TASK STATEMENT
Please count the lines in the items below that contain the string "width". Reply with only the number.
::: ENTRIES SHOWN
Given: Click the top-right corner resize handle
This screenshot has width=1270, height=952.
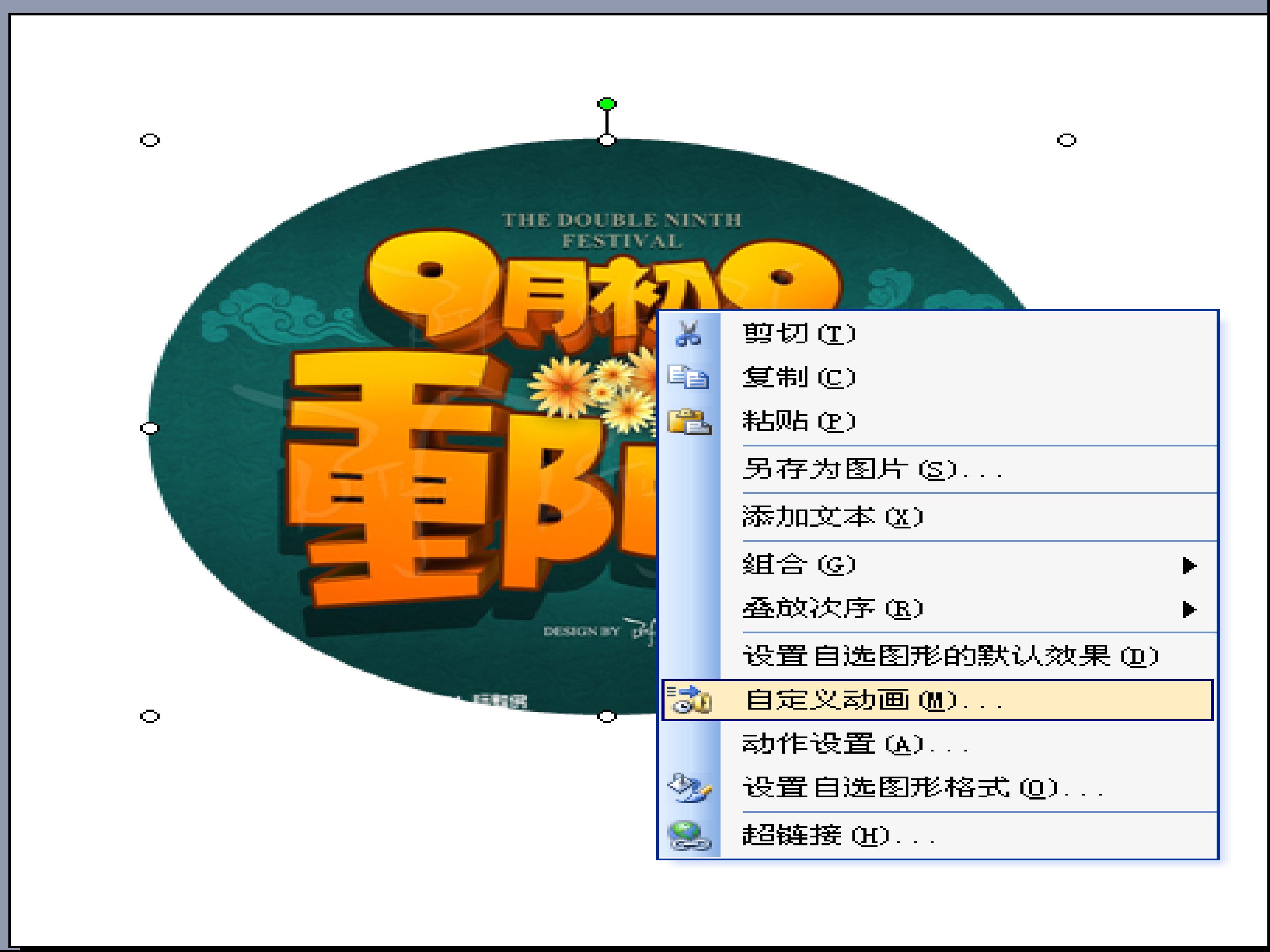Looking at the screenshot, I should [1066, 140].
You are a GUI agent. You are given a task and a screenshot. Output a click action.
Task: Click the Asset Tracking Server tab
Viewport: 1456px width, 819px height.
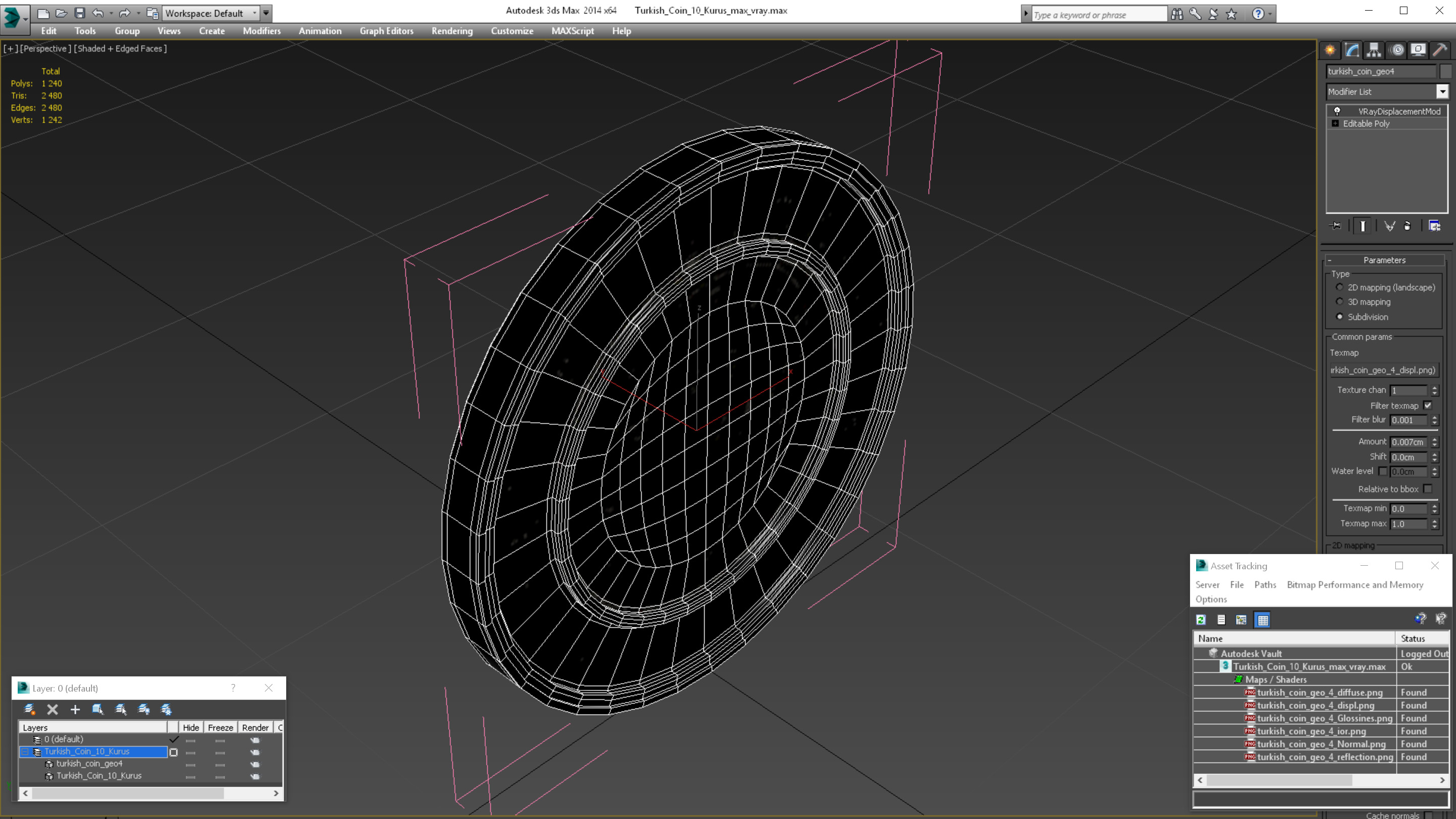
::::::
SOLUTION
2